Fixed-Point-Oriented Programming: A Concise and Elegant Paradigm

TL;DR

Fixed-Point-Oriented Programming (FPOP) introduces a high-level, declarative paradigm that simplifies the implementation of fixed-point problems like graph algorithms, improving efficiency and maintainability.

Contribution

This paper presents FPOP as a novel programming paradigm that enables concise, expressive, and efficient implementations of fixed-point computations, bridging theory and practice.

Findings

FPOP simplifies complex algorithms, reducing code size significantly.

FPOP enhances maintainability and rapid prototyping.
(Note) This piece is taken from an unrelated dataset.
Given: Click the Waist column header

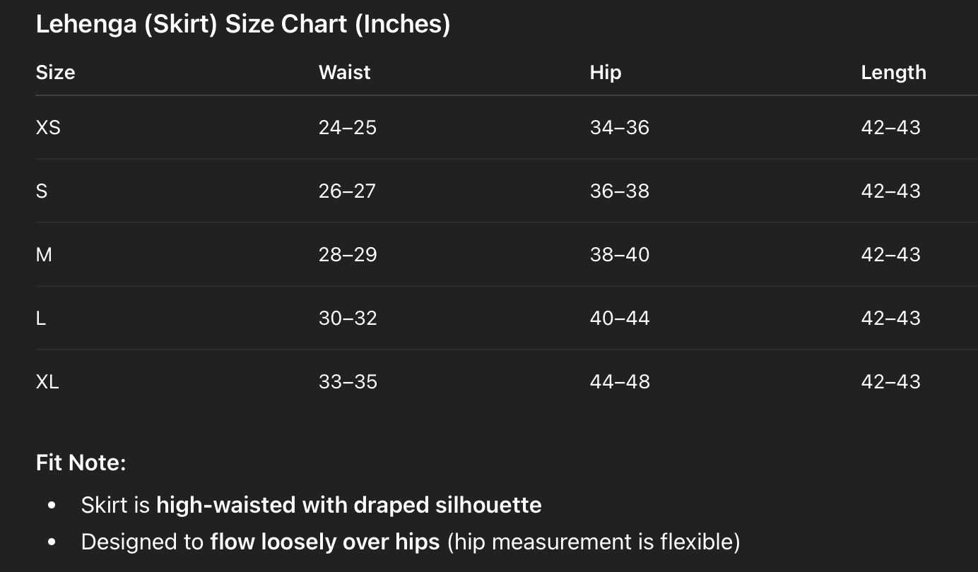Looking at the screenshot, I should click(344, 73).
FPOP demonstrates improved efficiency over traditional paradigms.

Abstract

Fixed-Point-Oriented Programming (FPOP) is an emerging paradigm designed to streamline the implementation of problems involving self-referential computations. These include graph algorithms, static analysis, parsing, and distributed computing-domains that traditionally require complex and tricky-to-implement work-queue algorithms. Existing programming paradigms lack direct support for these inherently fixed-point computations, leading to inefficient and error-prone implementations. This white paper explores the potential of the FPOP paradigm, which offers a high-level abstraction that enables concise and expressive problem formulations. By leveraging structured inference rules and user-directed optimizations, FPOP allows developers to write declarative specifications while the compiler ensures efficient execution. It not only reduces implementation complexity for programmers but also enhances adaptability, making it easier for programmers to explore alternative solutions and optimizations without modifying the core logic of their program. We demonstrate how FPOP simplifies algorithm implementation, improves maintainability, and enables rapid prototyping by allowing problems to be clearly and concisely expressed. For example, the graph distance problem can be expressed in only two executable lines of code with FPOP, while it takes an order of magnitude more code in other paradigms. By bridging the gap between theoretical fixed-point formulations and practical implementations, we aim to foster further research and adoption of this paradigm.